• Breaking News

    Saturday, February 23, 2013

    Philippines: winning Japanese investment at the expense of China

    Japan Sumitomo Corp : Sumitomo Corporation Launches Expansion of Industrial Park in the Philippines

    The First Philippine Industrial Park, some 50km south of Manila, is already a whopper, accounting for about 3 per cent of the country's total exports. Which is why it is notable that Sumitomo Corporation, the Japanese trading house that owns 30 per cent of it, wants to make it even bigger.

    By 2014, the 67 companies that currently call it home – including Honda, Canon, Nestle and Philip Morris – could be joined by 20 more, as Sumitomo spends about Y5bn to expand the 349-hectare site by almost a third.

    The plan confirms two things. First, that Japanese companies will continue to steer funds into faster-growing, more dynamic economies – even as the recent depreciation of the yen makes investment back home that little bit more attractive.

    The Philippines scores particularly well for its "rich human resources with good levels of English and high hospitality," says Yasushi Fukuda, general manager of Sumitomo's overseas industrial park division, which also runs parks in Vietnam, Indonesia and Thailand.

    Japan's total FDI stock in the Philippines stood at just over $10bn at the end of 2011, according to government data, more than five times the level of a decade earlier – a rate of growth exceeded only by investment in India (13x), China (8x) and Thailand (6x) over that period, within Asia.

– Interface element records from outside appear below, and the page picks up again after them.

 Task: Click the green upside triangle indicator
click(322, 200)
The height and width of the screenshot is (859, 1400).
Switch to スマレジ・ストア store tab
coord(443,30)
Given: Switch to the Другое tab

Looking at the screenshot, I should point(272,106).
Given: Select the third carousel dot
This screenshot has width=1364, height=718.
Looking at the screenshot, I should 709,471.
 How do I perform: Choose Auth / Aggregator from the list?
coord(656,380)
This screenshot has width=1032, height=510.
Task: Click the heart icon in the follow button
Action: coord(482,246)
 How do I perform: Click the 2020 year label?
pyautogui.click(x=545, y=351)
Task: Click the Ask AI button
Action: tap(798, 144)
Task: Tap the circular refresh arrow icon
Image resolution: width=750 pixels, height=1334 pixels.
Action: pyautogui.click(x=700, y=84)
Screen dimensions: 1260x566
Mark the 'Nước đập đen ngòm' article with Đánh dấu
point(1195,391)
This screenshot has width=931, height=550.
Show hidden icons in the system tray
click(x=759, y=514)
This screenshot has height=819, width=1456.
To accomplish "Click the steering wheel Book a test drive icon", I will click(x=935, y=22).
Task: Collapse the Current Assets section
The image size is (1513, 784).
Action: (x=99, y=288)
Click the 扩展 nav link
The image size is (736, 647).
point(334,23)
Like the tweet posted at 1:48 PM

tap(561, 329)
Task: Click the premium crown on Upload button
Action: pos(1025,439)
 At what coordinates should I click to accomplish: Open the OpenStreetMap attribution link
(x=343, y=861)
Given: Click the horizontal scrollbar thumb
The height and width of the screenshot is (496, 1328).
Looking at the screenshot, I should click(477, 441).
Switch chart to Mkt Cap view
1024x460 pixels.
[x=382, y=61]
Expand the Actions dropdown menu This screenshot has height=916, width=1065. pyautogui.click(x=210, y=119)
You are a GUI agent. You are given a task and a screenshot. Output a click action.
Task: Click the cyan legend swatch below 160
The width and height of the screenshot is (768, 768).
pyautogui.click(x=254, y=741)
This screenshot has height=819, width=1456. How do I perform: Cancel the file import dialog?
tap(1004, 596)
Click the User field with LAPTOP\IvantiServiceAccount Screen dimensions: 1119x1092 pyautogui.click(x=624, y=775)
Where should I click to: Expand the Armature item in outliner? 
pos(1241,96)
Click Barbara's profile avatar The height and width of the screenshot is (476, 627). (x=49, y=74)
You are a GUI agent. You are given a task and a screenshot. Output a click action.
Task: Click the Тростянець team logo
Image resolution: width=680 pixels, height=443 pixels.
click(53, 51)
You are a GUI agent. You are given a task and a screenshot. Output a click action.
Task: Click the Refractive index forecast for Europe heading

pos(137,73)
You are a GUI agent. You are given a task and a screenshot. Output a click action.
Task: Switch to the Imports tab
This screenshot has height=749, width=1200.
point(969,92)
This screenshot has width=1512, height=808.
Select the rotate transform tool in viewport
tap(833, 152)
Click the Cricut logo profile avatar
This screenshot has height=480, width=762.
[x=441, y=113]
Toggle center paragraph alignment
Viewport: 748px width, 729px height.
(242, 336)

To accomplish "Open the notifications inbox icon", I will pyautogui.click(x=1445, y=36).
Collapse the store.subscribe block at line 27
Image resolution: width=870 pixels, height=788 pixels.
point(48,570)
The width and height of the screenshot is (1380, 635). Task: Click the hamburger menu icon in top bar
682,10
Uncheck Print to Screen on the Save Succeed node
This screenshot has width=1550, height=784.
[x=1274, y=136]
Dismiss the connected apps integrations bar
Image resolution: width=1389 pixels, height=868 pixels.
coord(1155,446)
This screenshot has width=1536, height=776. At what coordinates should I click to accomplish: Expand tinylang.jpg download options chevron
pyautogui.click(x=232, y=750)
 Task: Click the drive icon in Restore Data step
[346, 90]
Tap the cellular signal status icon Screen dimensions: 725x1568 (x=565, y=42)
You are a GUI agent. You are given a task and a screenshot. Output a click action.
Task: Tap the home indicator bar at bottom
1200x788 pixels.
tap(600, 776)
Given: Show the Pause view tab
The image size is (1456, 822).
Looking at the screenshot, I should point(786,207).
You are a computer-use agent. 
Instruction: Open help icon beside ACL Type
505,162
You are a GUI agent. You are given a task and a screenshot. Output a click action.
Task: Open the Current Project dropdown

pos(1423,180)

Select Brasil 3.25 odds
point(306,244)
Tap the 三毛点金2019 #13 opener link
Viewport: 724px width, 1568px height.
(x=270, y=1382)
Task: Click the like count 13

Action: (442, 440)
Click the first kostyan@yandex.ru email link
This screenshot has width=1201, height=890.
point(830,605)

    The second conclusion to be drawn is that a fair amount of this newer investment by Japan Inc is happening at the expense of China, as companies baulk at spiralling labour costs after the blow-up over a tiny chain of islands in the East China Sea.

    Osaka-based Funai Electric was hit by wage-hike demands from Chinese workers after anti-Japan demos broke out last year, the Nikkei newspaper reported this week. It is now shifting production to a new site near Manila.

    China was getting expensive already. Monthly base salaries for manufacturing workers in China grew by roughly 40 per cent over five years to $328 as of October 2012, according to the Japan External Trade Organization. By contrast, workers get $253 in the Philippines, $145 in Vietnam and $53 in Myanmar.

    This year Japanese companies expect to pay Chinese factory workers 10 per cent more than in 2012, says Jetro – double the equivalent rate of increase in the Philippines.

    Without naming China in particular, Fukuda of Sumitomo notes that wage hikes and worker shortages are driving many Japanese companies to consider "diversification of production facilities."

    And where better than the Philippines, where about 97 per cent of Japanese companies with overseas operations are yet to venture?

    Notably, it is not just the Hondas and Canons that Sumitomo is looking to lure. It says it is considering offering factory facilities for lease, with logistics and procurement support, as a way to encourage small and mid-sized Japanese businesses to set up shop.